Pero la tomará sin duda alguna.
La nueva, que
por todas partes se expande, ha llegado hasta la reina, cuando estaba sentada
en la sala de banquetes. A punto estuvo de matarse al oír la noticia. Aunque
era falsa, ella la reputaba verdadera. Tan infelizmente desfallece que falta
poco para que pierda la palabra. No obstante, dice con claridad a cuantos allí
estaban:
«Mucho me pesa
su muerte, a la verdad. Y si me pesa no es sin razón, que él vino en mi busca
a este país; por eso siento este pesar.»
Acto seguido
-en voz muy baja, para que nadie la oiga- se dice a sí misma que no beberá ni
comerá en lo sucesivo, si es verdad que está muerto aquél por cuya vida ella
vivía.

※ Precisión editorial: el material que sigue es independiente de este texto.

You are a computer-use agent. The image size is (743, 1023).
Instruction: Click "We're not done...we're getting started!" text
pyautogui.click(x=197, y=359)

Al punto, se levanta muy dolorida de la mesa y va a lamentarse donde
nadie pueda escucharla. Tan ansiosa está de matarse que a menudo se aferra la
garganta. Pero antes se confiesa consigo misma: se arrepiente y fustiga su
culpa, mucho se censura y se acusa del pecado que había cometido contra aquél
que siempre había sido suyo -bien lo sabía ella- y todavía lo sería si
estuviese vivo. Tal duelo hace por su pasada crueldad que ha perdido gran
parte de su belleza. El recuerdo de su perversidad, junto con la vigilia y el
ayuno, la han vuelto pálida y sombría. Ha reunido todas sus faltas, y ahora
desfilan ante ella; a todas las recuerda:
«¡Ay,
desdichada! ¿En qué pensaría cuando mi amigo se presentó ante mí, que no le
dispensé una buena acogida, y ni siquiera me digné escucharle? [4200] Cuando
le rehusé vista y palabra, ¿no cometí una locura? ¿Una locura? Así Dios me
valga, cometí más bien una perversa crueldad. Yo cuidaba que todo era un
juego, pero él no lo entendió así, y no ha podido perdonarme. Nadie sino yo le
he asestado el golpe mortal, por mi fe. Cuando llegó a mí sonriendo, seguro de
que yo me alegraría al verle, ¿no fue un golpe mortal el no querer concederle
una mirada? Cuando le retiré mi palabra, cuido que en ese instante le arranqué
la vida con el corazón. Estos dos golpes le han matado, ningún otro asesino a
sueldo. ¡Dios mío! ¿Podré algún día rescatarme de este crimen, de este pecado?
Bien sé que no; antes se secarían todos los ríos y el mar se agotaría. ¡Ay!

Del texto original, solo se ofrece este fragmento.